Adding a few obvious constraints is not enough to get a safe or reasonable R.
1 is trivial, so yes. But I don’t agree with 2. Maybe the disagreement comes from “few” and “obvious”? To be clear, I count evaluating some simple statistic on a large data set as one constraint. I’m not so sure about “obvious”. It’s not yet clear to me that my simple constraints aren’t good enough. But if you say that more complex constraints would give us a lot more confidence, that’s reasonable.
From OP I understood that you want to throw out IRL entirely. e.g.
seems like an unambiguous rejection of IRL and very different from
Ok, we strongly disagree on your simple constraints being enough. I’d need to see these constraints explicitly formulated before I had any confidence in them. I suspect (though I’m not certain) that the more explicit you make them, the more tricky you’ll see that it is.

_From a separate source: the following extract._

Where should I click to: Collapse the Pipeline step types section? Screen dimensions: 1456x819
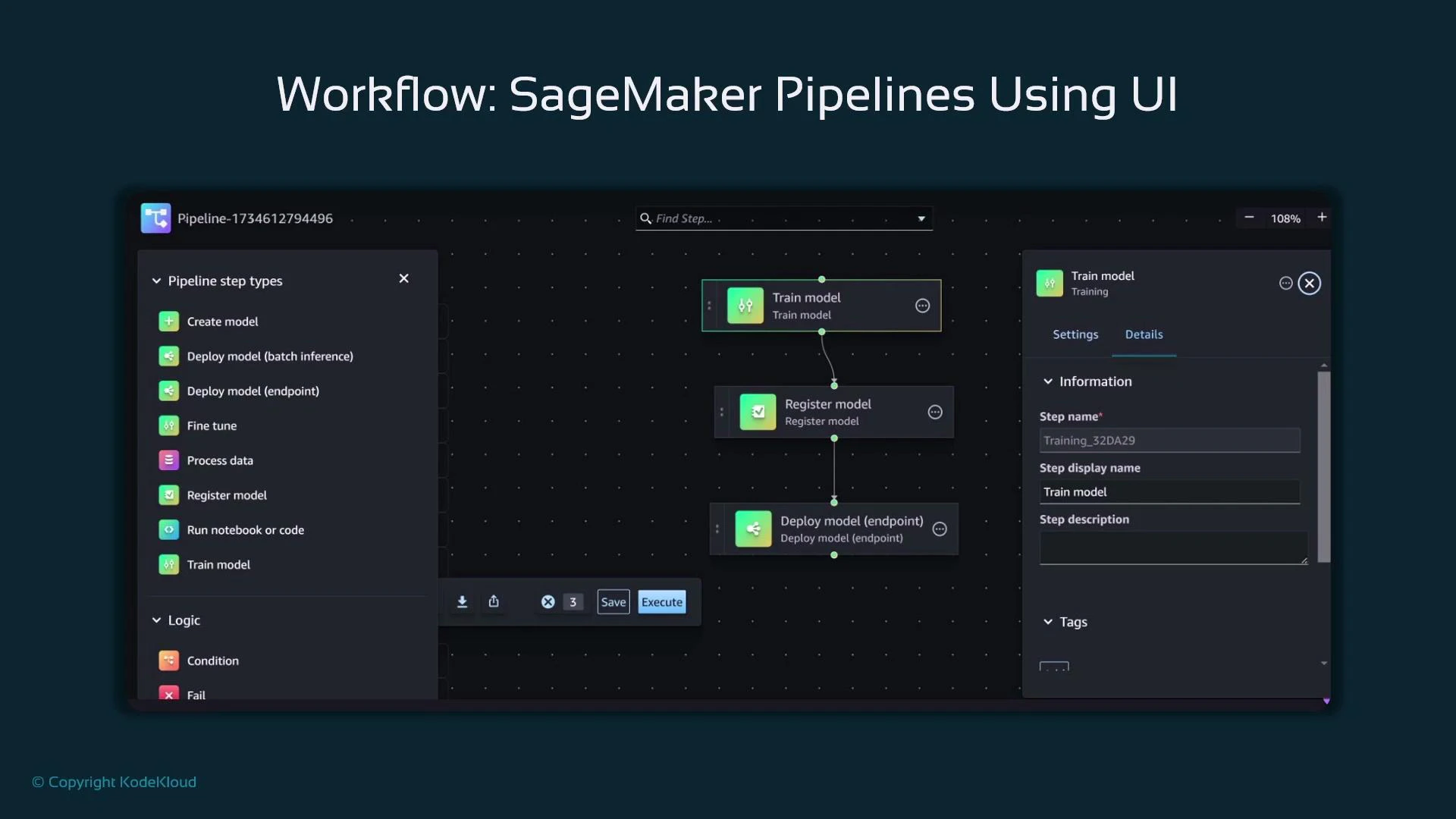point(156,281)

And no, I don’t want to throw IRL out (this is an old post), I want to make it work. I got this big impossibility result, and now I want to get around it. This is my current plan: https://www.lesswrong.com/posts/CSEdLLEkap2pubjof/research-agenda-v0-9-synthesising-a-human-s-preferences-into
That’s a part of the disagreement. In the past you clearly thought that Occam’s razor was an “obvious” constraint that might work. Possibly you thought it was a unique such constraint. Then you found this result, and made a large update in the other direction. That’s why you say the result is big—rejecting a constraint that you already didn’t expect to work wouldn’t feel very significant.
On the other hand, I don’t think that Occam’s razor is unique such constraint. So when I see you reject it, I naturally ask “what about all the other obvious constraints that might work?”. To me this result reads like “0 didn’t solve our equation therefore the solution must be very hard”. I’m sure that you have strong arguments against many other approaches, but I haven’t seen them, and I don’t think the one in OP generalizes well.
This is a bit awkward. I’m sure that I’m not proposing anything that you haven’t already considered. And even if you show that this approach is wrong, I’d just try to put a band-aid on it. But here is an attempt:
First we’d need a data set of human behavior with both positive and negative examples (e.g. “I made a sandwitch”, “I didn’t stab myself”, etc). So it would be a set of tuples of state s, action a and +1 for positive examples, −1 for negative ones. This is not trivial to generate, especially it’s not clear how to pick negative examples, but here too I expect that the obvious solutions are all fine. By the way, I have no idea how the examples are formalized, that seems like a problem, but it’s not unique to this approach, so I’ll assume that it’s solved.
Next, given a pair (p, R), we would score it by adding up the following:
1. p(R) should accurately predict human behavior. So we want a count of p(R)(s)=a for positive cases and p(R)(s)!=a for negative cases.
2. R should also predict human behavior. So we want to sum R(s, a) for positive examples, minus the same sum for negative examples.
3. Regularization for p.
4. Regularization for R.
Here we are concerned about overfitting R, and don’t care about p as much, so terms 1 and 4 would get large weights, and terms 2, 3 would get smaller weights.
Finally we throw machine learning at the problem to maximize this score.